Ihre Aufgaben
a. Beantworten Sie anhand des Berichts über den WM-Tag die folgenden Fragen.
(i) Wer kam zum Babysitten?
(ii) Zu welchem Thema waren in Darmstadt Studenten-Demos angemeldet?
(iii) Wo wurde das Auto abgestellt?
b. Setzen Sie den Bericht über den WM-Tag im selben Ton fort und beginnen Sie nach dessen letztem Satz.

Vorliegender Text

Dienstag, 13. Juni 2006
Die Oma kam pünktlich zum Babysitten, somit stand unserem persönlichen WM-Ereignis nichts mehr im Wege.
Wir waren noch am Überlegen welchen Weg wir nach Frankfurt zum Stadion wählen sollten, denn für nachmittags waren in Darmstadt mal wieder Studenten-Demos zur Studiengebühr angemeldet und wir wollten ja nicht unbedingt mittenrein geraten.
Da es aber dennoch der einfachste Weg war, haben wir uns doch für den Zug über Darmstadt Hbf entschieden und unser Auto kostenlos im Büroparkhaus abgestellt.
Auf dem kurzen Stück zu Fuss sind uns bis zu den Gleisen auch schon einige offensichtliche Fussballfans begegnet und unsere Vorfreude wuchs weiter an.

Bereitgestellte Daten
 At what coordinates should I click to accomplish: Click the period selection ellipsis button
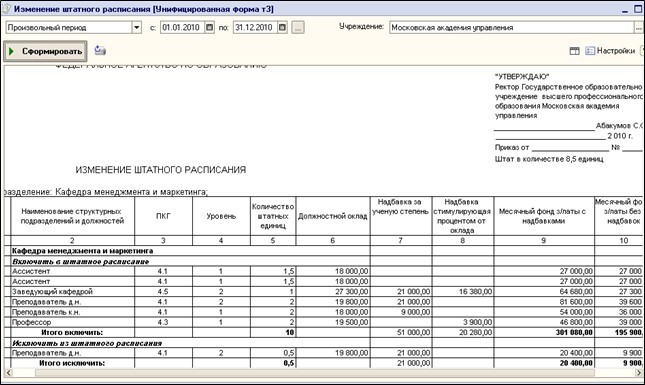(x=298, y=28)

...

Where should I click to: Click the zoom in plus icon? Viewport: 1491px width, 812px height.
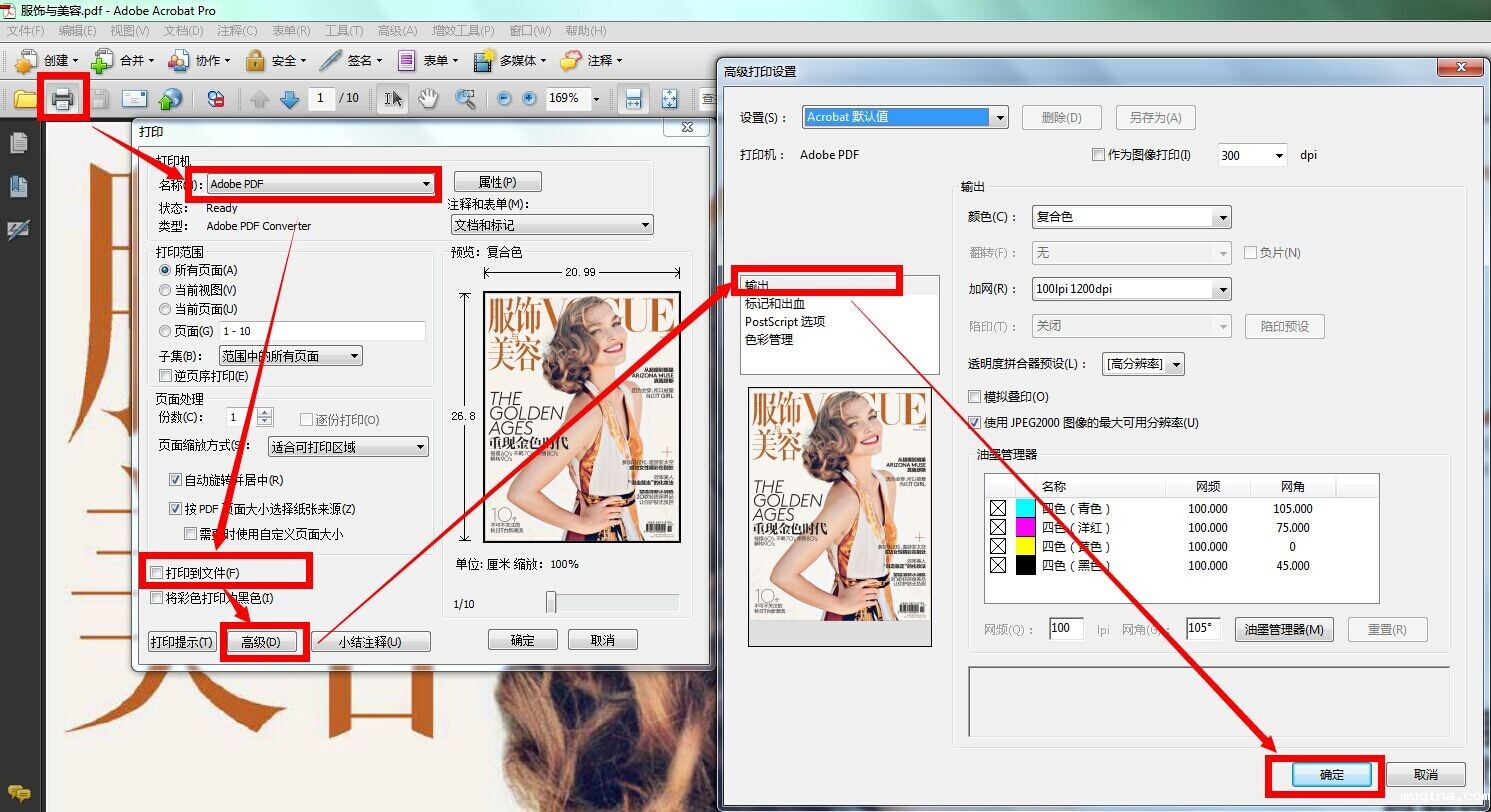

Antworten
a.
(i) Die Oma.
(ii) Zur Studiengebühr.
(iii) Kostenlos im Büroparkhaus.

b.
Nach den 15 heissen Minuten im total überfüllten Zug brauchte ich erstmal was zum Trinken, denn ich wollte bei den Temperaturen meinen Hauptdurst angesichts der Preise nicht unbedingt im Stadion löschen. Mein Grosser führte mich quer durch den Frankfurter Hauptbahnhof zielstrebig zu einer Kneipe, in denen er schon so manches Freuden- und auch Frustbierchen nach Eintracht-Spielen gekippt hatte.
Aber: Geschlossen.
Und nach dem Blick auf den handgeschriebenen Zettel an der Eingangstür:
WM-Bier 0,3 l 4,00 Euro,
waren wir auch nicht böse und sind eine Etage tiefer, wo wir dann ein kühles Bierchen, bzw. Radler mit 0,5 l für 3,60 € geniessen durften. Was 200 m Luftlinie preislich ausmachen können ;-)
Wieder zurück auf den Bahnhofsvorplatz bekamen wir dann einen ersten Eindruck von dem was uns am Nachmittag erwarten würde.
Dominierende Farbe: Rot
Quasi eine Invasion von Südkoreanern. Und zwischenrein Fans aus allen Herren Ländern. Die Stimmung sehr gut und ansteckend. Und mich hat das WM-Fieber gepackt und wollte nur noch Richtung Stadion.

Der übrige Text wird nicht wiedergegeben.